Pharmacologic treatment options include H1-antihistamines, intranasal glucocorticoids, and leukotriene-receptor antagonists. Therapy usually starts with oral antihistamines, frequently initiated by the patient. H1-antihistamines are also available as nasal sprays by prescription. The intranasal preparations appear to be similar to oral preparations in efficacy but may be less acceptable to patients owing to a bitter taste. The effect of antihistamines on symptoms, especially nasal congestion, is modest. They can be combined with oral decongestants, and the combination can improve nasal airflow in the short term (on the basis of data from trials lasting 2 to 6 weeks), at the cost of some side effects. Topical nasal decongestants are more effective than oral agents, but there are reports of rebound congestion (rhinitis medicamentosa) or reduced effectiveness beginning as early as 3 days after treatment, and only short-term use is recommended. In one study, adding an intranasal glucocorticoid reversed the reduced effectiveness of a topical decongestant. Intranasal glucocorticoids are the most effective pharmacotherapy for seasonal allergic rhinitis, yet the overall efficacy is moderate. Although the clinical effects appear within a day, the peak effect in cases of perennial rhinitis is not reached for several weeks. The superiority of intranasal glucocorticoids over antihistamines in the treatment of perennial allergic rhinitis is uncertain. The effect of leukotriene-receptor antagonists on the symptoms of allergic rhinitis is similar to or slightly less than that of oral antihistamines, and some randomized trials have shown a benefit of adding the leukotriene-receptor antagonist montelukast to an antihistamine. Although the majority of trials have favored intranasal glucocorticoids over this combination, data are inconsistent; this combination should be considered for patients whose symptoms are inadequately controlled with an antihistamine and who do not wish to use a glucocorticoid nasal spray. There is no significant benefit of adding an oral antihistamine or montelukast to a nasal glucocorticoid. However, in randomized trials, the combination of an intranasal antihistamine plus an intranasal glucocorticoid has been shown to be superior to either agent alone.

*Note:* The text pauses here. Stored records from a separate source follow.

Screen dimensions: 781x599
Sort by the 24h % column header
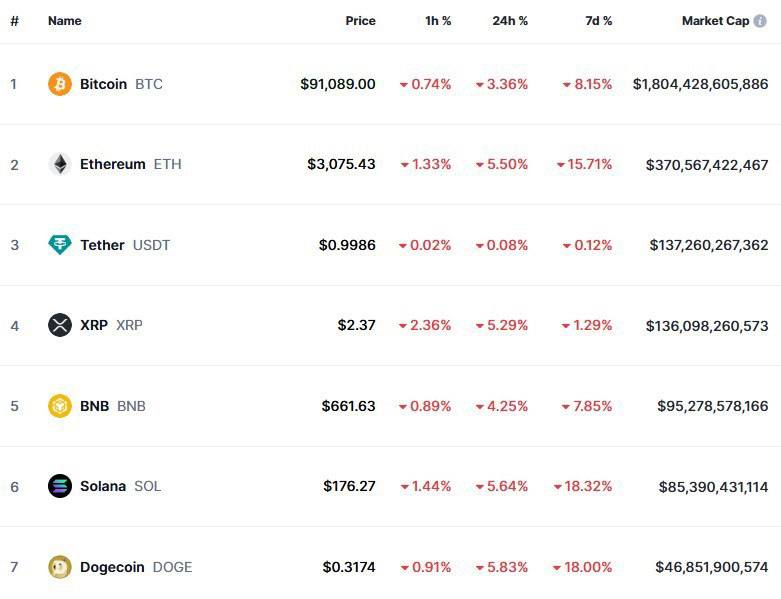[510, 21]
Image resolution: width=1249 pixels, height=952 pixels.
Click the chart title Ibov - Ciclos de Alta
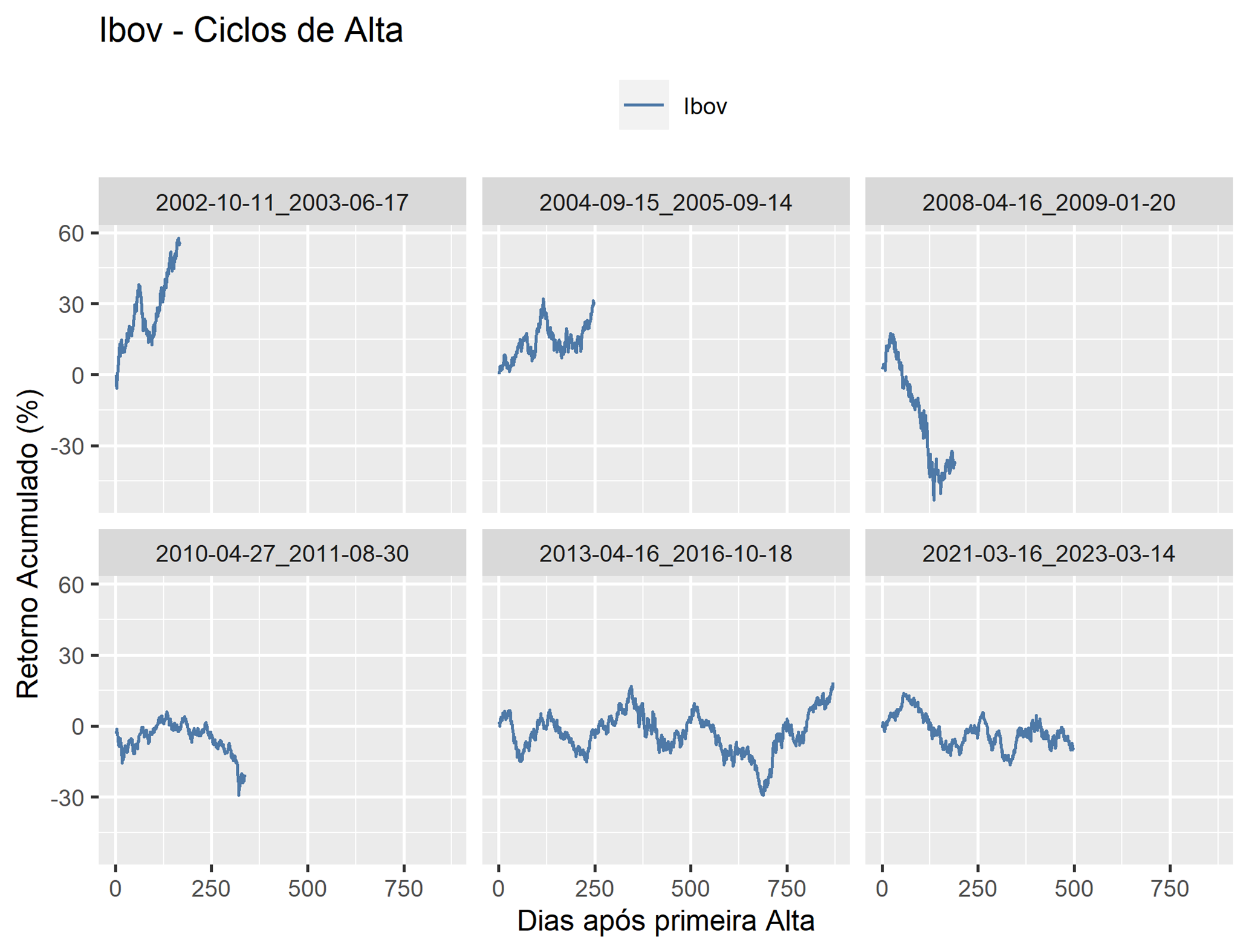(251, 30)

Although allergen immunotherapy has traditionally been administered subcutaneously in the United States, rapidly dissolving tablets for sublingual administration were recently approved by the FDA for treatment of grass and ragweed allergy. With immunotherapy, unlike pharmacotherapy, the effect persists after the discontinuation of therapy. If there is improvement in the first year, injections are generally continued for at least 3 years. Data from randomized trials are lacking to guide decisions about the duration of therapy. Subcutaneous immunotherapy carries a risk of systemic reactions, which occur in 0.1% of injection visits, in rare cases leading to life-threatening anaphylaxis (1 reaction per 1 million injection visits). Although subcutaneous immunotherapy has not been compared with sublingual immunotherapy in large head-to-head trials, indirect comparisons suggest that subcutaneous immunotherapy is more effective for symptom relief. However, sublingual immunotherapy has a clear advantage in terms of safety, with very few reports of anaphylactic reactions.


In summary:
- Treat allergic rhinitis aggressively. Oral H1 antihistaminics +/- nasal steroids is a good first line approach.
- Oral or topical decongestants help to alleviate symptoms, but with some side effects and risk of tachyphylaxis and rebound effect. Therefore, use with caution and for short periods of time.
- Refer to allergy testing patient with severe symptoms, combination with asthma and/or atopic dermatitis.